▸ **What the task asks**: Pull every line containing "beside" out of the material below.

▸ **Working data**:
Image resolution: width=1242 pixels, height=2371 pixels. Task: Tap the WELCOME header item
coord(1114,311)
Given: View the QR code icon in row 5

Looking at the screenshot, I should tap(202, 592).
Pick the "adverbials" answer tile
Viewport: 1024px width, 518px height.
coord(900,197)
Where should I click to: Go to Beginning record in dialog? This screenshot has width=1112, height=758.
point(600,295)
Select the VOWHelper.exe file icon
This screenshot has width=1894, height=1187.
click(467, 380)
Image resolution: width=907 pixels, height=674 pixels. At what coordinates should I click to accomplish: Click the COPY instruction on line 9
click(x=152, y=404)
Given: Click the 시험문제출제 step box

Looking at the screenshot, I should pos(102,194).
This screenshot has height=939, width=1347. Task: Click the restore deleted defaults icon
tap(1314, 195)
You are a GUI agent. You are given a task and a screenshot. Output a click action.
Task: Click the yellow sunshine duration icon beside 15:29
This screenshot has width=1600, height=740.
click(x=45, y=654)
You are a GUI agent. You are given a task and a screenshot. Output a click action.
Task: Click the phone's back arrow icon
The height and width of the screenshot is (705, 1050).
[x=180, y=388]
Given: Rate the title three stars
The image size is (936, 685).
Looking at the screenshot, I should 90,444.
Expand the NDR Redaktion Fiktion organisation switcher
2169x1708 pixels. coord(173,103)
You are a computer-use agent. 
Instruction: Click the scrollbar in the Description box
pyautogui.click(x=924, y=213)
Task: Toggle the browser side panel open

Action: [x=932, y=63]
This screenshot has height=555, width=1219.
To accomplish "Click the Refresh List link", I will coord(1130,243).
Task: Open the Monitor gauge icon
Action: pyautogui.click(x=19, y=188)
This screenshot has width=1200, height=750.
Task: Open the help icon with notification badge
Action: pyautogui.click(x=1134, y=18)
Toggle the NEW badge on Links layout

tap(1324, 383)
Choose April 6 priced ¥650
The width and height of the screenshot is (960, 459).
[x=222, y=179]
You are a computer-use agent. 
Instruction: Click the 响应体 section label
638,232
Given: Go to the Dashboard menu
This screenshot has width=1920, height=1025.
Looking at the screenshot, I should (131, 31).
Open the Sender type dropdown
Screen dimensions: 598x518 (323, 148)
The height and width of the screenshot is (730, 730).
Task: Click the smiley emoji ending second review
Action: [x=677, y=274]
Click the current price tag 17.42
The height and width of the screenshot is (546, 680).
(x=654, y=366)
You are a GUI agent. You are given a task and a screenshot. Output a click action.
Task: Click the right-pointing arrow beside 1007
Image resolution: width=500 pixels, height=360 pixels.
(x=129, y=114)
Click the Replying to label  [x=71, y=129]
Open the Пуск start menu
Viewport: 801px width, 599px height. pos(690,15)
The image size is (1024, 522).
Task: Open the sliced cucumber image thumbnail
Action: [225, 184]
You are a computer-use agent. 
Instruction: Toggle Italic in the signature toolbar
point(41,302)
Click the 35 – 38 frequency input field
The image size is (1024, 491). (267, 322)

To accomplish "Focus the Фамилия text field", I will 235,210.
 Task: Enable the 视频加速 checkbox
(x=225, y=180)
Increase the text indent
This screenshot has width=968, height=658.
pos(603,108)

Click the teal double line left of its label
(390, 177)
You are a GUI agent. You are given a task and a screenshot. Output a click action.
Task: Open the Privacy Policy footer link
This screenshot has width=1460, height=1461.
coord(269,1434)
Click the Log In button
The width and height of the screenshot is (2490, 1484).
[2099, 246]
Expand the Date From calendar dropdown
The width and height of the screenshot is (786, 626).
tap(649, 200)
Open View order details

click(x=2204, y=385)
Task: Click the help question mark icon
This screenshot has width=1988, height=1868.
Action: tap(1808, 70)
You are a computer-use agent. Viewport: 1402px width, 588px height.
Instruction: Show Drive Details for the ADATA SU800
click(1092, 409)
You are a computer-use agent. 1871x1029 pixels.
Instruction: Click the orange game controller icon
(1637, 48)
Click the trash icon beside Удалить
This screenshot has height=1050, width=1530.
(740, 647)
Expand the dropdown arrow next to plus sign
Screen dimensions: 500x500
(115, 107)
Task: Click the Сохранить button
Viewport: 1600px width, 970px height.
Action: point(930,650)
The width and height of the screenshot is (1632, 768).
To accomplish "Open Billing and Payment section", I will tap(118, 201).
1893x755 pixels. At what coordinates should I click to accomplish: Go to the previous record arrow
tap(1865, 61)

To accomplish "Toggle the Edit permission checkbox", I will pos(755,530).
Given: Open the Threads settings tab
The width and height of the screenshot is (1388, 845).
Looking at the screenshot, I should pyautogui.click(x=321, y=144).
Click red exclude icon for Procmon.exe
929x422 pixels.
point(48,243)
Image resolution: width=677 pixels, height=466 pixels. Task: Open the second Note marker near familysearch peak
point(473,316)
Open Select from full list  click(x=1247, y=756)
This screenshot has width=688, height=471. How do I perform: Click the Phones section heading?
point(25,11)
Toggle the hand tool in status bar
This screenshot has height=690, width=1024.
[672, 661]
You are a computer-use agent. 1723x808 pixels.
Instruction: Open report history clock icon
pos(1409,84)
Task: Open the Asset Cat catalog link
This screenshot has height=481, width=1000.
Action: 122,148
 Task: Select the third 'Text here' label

▸ **Response to this task**:
Task: Click the yellow sunshine duration icon beside 15:29
Task: Click the right-pointing arrow beside 1007
Click the trash icon beside Удалить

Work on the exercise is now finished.